Anda tahu, bandara dibangun dan dimodernisasi bukan hanya untuk mentransformasi perusahaan pengelola bandaranya (Bandara Sultan Thaha di Jambi dikelola PT Angkasa Pura 2 dan saya kebetulan menjadi komisaris utama di perusahaan itu), tetapi juga masyarakat dan negara. Setelah bandara dimodernisasi, cobalah lihat, masyarakat kita bisa antre jauh lebih tertib, bukan! Bandingkan dulu ketika bandara masih kotor dan kumuh atau kalau sekarang dengan moda angkutan lain seperti darat atau laut.

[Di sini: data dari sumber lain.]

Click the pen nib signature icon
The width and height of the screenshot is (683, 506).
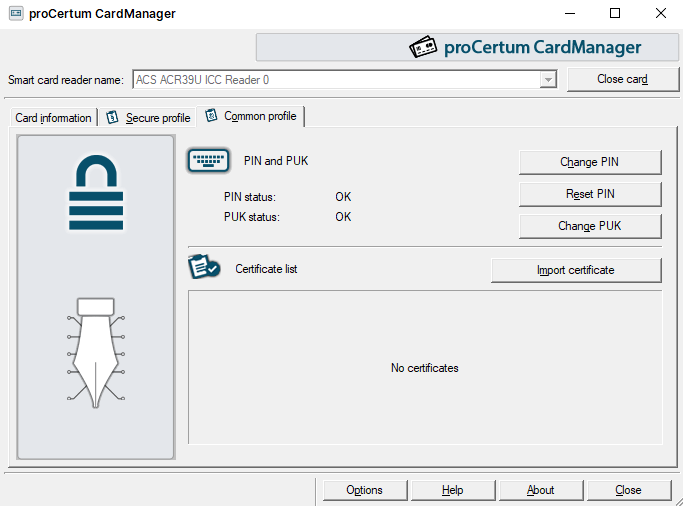(96, 352)
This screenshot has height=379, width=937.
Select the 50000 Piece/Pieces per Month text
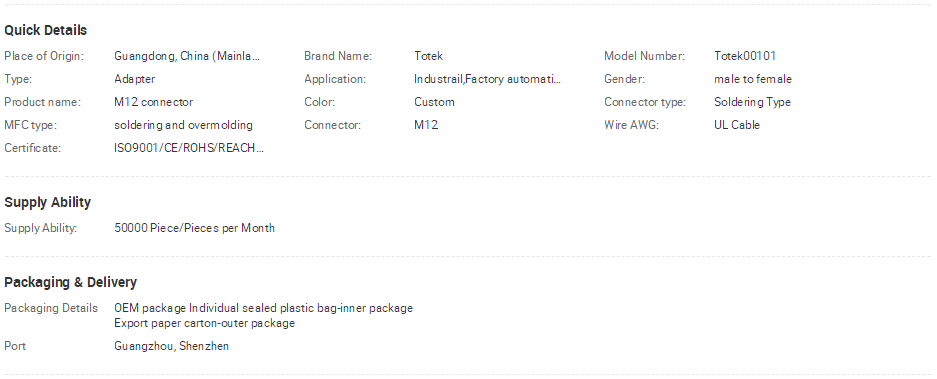[x=194, y=228]
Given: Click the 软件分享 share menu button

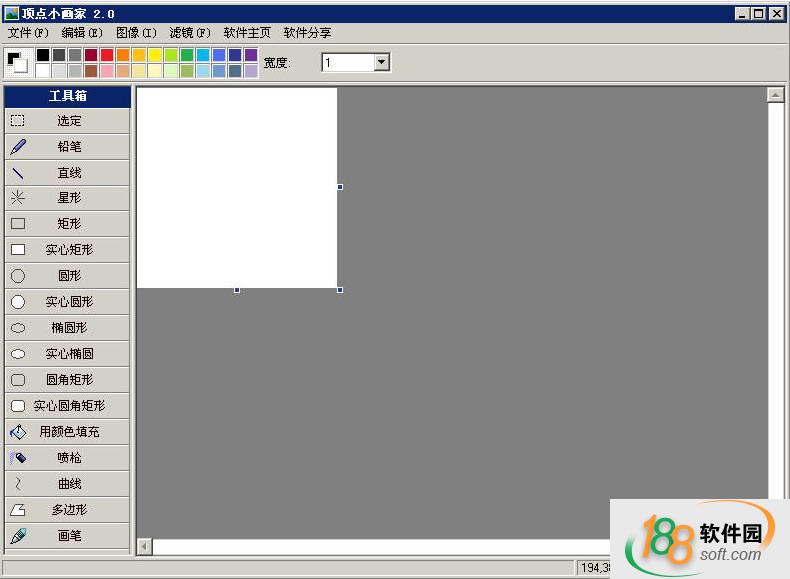Looking at the screenshot, I should pos(307,33).
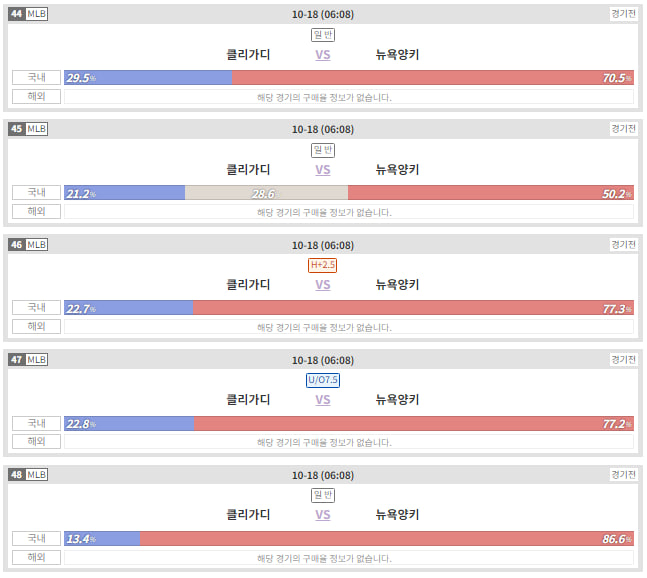Open the VS link for match 46
Viewport: 647px width, 578px height.
pos(323,285)
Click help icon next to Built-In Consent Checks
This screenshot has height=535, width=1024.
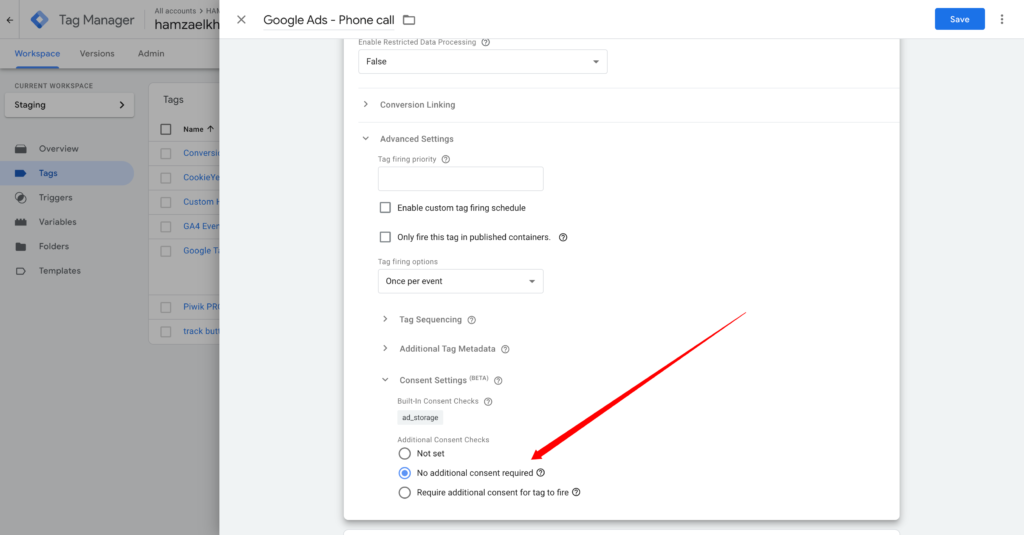pos(489,401)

Jangan lupa, diam-diam bandara kita sedang berubah menjadi smart airport. Segala yang diperbuat aparat dan tamu-tamunya terekam dalam CCTV khusus. Memang ada satu kelompok yang terus memantau dan menyebarkan hoax serta memaksa Anda percaya pada berita palsu (yang negatif), tetapi itu hanyalah berita palsu. Saya maklum kalau ada yang kena perangkap gravitasinya.
Zamannya memang sedang saling memaksakan berita dan menyedot kita untuk percaya pada hoax. Sampai kita tersadarkan tentang yang benar. Baiklah, kita bahas kasus lain. Kali ini menimpa Dora, pegawai Mahkamah Agung (MA) yang mengamuk dan mencakar Aiptu Sutisna. Celakanya aksi tak terpuji itu direkam dan diunggah ke Facebook oleh Firman Perdana Putra.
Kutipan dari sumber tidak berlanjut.